The reason why? Provision 280E in the Internal Revenue Code. It forbids businesses engaged in the “trafficking of illegal Schedule I or Schedule II substances” from deducting normal business expenses from business income.
In a new report, the policy council for the National Cannabis Industry Association wrote that the tax code “amounts to a major financial burden for legitimate cannabis businesses.”
Why the provision exists.
Medical marijuana is legal in more than half the states and recreational marijuana is legal in seven. Cannabis, however, remains illegal at the federal level. It is listed as a Schedule I drug, meaning it is dangerous and without medical benefit.
In other words, highly illegal.
This causes all manner of issues for businesses, not least making it practically impossible to get normal bank services. Banks that work across state lines won’t work with cannabis busineses for fear of running afoul of federal law. Meanwhile, politicians at the federal level continue to debate the relative merits and dangers of marijuana even as states legalize it.
The original intent of provision 280E in the tax code was to further penalize those engaged in a criminal practice. But now the provision seriously impacts legal cannabis businesses.
A 70 percent tax rate.
Without the ability to deduct business expenses, some marijuana companies face as much as a 70 percent tax rate, according to the association report. In some cases, the federal tax can exceed the net profits for a business.

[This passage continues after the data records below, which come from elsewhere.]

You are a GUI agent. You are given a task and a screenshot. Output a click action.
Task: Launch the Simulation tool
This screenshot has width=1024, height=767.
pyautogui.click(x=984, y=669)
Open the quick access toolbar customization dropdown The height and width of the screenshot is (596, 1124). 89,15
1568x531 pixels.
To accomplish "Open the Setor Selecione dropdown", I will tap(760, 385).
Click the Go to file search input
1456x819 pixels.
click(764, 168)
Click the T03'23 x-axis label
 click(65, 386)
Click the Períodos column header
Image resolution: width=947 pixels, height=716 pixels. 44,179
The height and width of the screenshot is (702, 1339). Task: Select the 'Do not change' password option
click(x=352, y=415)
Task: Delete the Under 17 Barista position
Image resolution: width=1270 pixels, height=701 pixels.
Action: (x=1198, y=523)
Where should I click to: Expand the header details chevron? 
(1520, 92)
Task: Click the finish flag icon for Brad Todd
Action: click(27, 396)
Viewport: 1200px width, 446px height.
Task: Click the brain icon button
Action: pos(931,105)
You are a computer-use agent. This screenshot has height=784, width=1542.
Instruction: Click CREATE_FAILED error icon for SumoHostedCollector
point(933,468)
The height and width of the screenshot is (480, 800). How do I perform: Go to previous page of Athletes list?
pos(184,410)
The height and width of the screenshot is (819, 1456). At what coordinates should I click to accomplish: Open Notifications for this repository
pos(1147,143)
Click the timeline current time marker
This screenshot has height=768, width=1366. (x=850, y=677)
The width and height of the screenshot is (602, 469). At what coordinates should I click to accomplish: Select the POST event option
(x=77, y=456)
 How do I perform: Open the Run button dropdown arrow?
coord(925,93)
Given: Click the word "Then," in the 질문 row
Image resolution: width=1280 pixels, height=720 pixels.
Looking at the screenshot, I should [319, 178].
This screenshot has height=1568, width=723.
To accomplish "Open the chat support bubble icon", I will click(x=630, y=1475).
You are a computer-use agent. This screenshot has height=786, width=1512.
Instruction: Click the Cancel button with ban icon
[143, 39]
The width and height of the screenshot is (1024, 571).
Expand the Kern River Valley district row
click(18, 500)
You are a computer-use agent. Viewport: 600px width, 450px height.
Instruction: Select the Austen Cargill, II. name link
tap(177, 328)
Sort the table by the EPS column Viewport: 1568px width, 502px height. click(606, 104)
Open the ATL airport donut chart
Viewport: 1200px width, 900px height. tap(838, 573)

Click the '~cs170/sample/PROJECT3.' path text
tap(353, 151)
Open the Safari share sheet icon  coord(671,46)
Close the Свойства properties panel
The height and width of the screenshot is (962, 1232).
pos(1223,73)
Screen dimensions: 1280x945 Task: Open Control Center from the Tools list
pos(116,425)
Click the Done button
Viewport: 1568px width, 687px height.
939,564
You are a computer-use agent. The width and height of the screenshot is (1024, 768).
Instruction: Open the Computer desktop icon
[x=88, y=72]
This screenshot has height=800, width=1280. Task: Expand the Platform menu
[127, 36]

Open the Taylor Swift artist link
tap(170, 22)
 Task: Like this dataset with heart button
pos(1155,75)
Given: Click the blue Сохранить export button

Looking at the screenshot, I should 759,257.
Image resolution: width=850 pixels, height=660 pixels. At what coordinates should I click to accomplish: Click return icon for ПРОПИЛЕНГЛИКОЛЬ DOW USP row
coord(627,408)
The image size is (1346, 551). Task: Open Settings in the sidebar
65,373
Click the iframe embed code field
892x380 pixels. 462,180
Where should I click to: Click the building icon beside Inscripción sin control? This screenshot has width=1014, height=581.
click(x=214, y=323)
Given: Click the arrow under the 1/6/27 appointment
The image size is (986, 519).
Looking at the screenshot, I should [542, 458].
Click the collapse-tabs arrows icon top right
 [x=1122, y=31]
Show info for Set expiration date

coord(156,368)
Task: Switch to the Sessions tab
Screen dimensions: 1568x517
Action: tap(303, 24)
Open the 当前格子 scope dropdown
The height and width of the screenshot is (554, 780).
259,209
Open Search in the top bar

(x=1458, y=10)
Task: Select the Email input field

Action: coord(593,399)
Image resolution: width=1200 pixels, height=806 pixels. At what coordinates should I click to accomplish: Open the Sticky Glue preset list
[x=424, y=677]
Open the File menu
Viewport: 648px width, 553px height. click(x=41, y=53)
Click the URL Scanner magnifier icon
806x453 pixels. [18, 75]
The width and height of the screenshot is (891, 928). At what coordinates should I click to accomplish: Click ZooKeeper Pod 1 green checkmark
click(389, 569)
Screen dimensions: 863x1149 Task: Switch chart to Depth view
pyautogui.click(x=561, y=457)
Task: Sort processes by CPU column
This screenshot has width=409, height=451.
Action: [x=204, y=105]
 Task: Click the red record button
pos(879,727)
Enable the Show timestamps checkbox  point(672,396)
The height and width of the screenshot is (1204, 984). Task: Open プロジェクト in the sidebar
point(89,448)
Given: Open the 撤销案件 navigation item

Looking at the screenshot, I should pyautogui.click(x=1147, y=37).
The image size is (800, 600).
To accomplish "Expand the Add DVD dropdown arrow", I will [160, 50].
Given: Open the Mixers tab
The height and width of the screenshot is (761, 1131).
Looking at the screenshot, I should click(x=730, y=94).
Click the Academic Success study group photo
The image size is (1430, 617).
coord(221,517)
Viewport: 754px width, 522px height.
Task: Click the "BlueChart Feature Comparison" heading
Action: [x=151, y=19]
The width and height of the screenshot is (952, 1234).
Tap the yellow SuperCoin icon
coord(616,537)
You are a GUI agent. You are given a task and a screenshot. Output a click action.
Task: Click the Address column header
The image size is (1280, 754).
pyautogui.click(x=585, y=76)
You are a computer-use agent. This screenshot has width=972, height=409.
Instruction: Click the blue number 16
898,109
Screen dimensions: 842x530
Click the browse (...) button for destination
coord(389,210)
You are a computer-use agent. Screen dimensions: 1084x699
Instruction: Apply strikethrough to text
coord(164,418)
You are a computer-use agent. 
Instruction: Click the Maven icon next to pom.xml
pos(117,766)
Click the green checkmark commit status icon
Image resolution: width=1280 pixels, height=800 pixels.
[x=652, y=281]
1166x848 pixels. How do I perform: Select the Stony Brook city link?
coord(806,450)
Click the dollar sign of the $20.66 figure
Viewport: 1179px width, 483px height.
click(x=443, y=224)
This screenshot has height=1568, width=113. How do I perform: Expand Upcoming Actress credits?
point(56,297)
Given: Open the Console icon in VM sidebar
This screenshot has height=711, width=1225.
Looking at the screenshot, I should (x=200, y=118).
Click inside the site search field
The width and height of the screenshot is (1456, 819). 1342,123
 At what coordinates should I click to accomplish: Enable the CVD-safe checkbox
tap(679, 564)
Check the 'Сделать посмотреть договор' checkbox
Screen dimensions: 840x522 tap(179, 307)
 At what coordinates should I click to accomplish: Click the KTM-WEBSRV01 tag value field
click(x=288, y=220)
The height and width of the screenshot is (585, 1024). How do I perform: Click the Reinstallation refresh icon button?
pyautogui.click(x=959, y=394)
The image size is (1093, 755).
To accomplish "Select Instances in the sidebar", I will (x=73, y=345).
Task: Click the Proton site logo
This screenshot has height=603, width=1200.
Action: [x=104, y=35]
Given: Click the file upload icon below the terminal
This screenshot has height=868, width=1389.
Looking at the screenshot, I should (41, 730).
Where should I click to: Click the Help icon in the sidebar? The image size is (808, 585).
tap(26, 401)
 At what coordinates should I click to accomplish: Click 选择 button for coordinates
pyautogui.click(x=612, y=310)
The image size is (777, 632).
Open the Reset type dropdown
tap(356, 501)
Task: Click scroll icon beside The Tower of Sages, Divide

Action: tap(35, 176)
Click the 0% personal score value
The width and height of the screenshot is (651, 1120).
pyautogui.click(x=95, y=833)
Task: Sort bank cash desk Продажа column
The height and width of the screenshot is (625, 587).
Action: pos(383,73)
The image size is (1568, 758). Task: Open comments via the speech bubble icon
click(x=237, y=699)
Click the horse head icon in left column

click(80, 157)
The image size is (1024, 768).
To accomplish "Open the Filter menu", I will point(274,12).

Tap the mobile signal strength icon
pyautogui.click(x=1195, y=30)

The report compares two companies. One is in the marijuana industry. One is not. Both companies earn $1 million per year. The non-cannabis company would end up paying about $45,000 in taxes. The cannabis company would pay $105,000.
U.S. Treasury Secretary Steve Mnuchin has said his department is reviewing changes in the code to level the playing field for all businesses, according to the report, but no action has been taken on 280E. The report argues that ending the provision would not only benefit those in the marijuana industry, but also the federal government.
Judy Xanthopoulos, a former Joint Committee on Taxation staffer, wrote for the association report. She argued that by allowing a marijuana business to deduct expenses and increase profit margins, more businesses would move into the legal marijuana industry. That would mean more tax revenue for Uncle Sam.
It also would further increase the risks – and reduce the advantages – of trying to run a black-market marijuana business, she wrote.